Soso tidak tahu apa tujuan lelaki itu, entah berniat menipunya, atau justru ia sedang menguji Soso. Tapi Soso tak mau mengalah, apa susahnya, pikirnya. “Oke, aku ambil.. tapi jangan bohong, minggu depan akan kuambil satu poluskha-ku…”

Lelaki itu tersenyum.

*****

Hari Minggu depannya, Soso kembali lagi ke toko buku itu. Sendiri, tanpa ditemani Irena. Ia sudah selesai membaca dongeng ringan itu. Baginya, kisah yang diceritakan terlalu remeh, kurang nendang seperti cerita pendek Pushkin yang ia baca sebelumnya. Tapi lumayanlah, ada bahan dongeng buat anak-anak di pabrik nanti kalau “Ksatria Berkulit Macan” sudah selesai. Toh, ia juga sudah mulai bosan cerita itu terus.

“Ceritakan dalam bahasa Rusia, dan kukembalikan satu polushka-mu…” kata si Pemilik Toko itu.
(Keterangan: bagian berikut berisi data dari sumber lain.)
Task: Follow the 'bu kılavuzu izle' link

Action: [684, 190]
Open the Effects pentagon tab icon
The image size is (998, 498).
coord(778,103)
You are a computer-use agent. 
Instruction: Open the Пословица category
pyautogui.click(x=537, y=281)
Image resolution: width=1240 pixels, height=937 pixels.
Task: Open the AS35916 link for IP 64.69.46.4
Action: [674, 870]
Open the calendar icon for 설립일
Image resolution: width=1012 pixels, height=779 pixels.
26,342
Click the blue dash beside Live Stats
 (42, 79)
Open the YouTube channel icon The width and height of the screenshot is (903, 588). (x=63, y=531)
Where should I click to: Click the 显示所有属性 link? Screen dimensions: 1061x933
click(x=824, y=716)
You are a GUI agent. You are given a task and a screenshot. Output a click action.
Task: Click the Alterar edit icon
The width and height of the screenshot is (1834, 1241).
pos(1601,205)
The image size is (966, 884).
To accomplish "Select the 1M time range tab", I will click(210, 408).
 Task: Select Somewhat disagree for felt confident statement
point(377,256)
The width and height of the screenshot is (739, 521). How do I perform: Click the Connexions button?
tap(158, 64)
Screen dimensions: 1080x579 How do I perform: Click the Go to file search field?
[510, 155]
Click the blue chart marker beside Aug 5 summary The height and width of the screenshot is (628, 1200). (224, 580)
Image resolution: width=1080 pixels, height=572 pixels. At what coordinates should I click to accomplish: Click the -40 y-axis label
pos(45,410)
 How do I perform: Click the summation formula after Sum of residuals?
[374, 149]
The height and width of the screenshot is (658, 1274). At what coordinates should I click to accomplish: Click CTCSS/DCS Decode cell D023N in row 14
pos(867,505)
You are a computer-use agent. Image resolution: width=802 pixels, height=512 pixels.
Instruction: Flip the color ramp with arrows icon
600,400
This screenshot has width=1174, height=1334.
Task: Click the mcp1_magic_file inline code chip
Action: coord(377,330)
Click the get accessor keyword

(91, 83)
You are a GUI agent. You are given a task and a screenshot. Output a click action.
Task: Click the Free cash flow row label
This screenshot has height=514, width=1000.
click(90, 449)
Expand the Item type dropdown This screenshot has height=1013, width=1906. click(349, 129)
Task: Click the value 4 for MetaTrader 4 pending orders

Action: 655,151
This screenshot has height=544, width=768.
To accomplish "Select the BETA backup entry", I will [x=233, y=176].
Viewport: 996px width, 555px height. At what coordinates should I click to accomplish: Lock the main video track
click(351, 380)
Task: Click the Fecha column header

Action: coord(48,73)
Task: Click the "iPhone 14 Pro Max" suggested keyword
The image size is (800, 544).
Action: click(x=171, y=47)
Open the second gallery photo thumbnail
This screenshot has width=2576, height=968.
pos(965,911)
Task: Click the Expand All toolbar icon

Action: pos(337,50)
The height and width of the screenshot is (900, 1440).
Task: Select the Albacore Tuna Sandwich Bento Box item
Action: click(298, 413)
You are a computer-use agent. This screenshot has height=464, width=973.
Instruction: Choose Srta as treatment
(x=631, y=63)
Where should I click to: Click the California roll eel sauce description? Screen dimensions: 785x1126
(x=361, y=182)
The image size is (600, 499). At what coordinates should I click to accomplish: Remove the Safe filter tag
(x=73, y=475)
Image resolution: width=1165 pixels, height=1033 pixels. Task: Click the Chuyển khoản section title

Soso menceritakannya dengan lancar, hanya bahasa Rusia-nya saja yang masih agak tersendat-sendat. Si Pemilik Toko mendengarkan dengan seksama. Ia tidak mengagumi cerita itu, tapi ia mengagumi kemampuan Soso menceritakannya kembali dalam bahasa Rusia.

“Siapa namamu anak muda?” tanya lelaki itu, setelah Soso menyelesaikan ceritanya.

“Apakah itu bagian dari syarat untuk mendapatkan uangku?” tanya Soso.

Lelaki berjanggut itu tertawa, “Tentu tidak. Aku hanya ingin tahu…” katanya.

Soso menyebutkan namanya, lengkap, “Tapi panggil aku Soso saja…”

“Aku Yedidya…” lelaki itu menyebutkan namanya juga. Ia lalu mengambil uang di laci mejanya, dan memberikan satu denga, bukan satu poluskha. “Kau simpan buku itu, dan kukembalikan uangmu, utuh…”

“Beneran nih?” tanya Soso,  “Nggak pake syarat lagi?”

Lelaki itu menggeleng.

Soso menerimanya dengan senang hati. Rupanya lelaki itu tak pelit seperti penilaiannya saat ia datang dulu.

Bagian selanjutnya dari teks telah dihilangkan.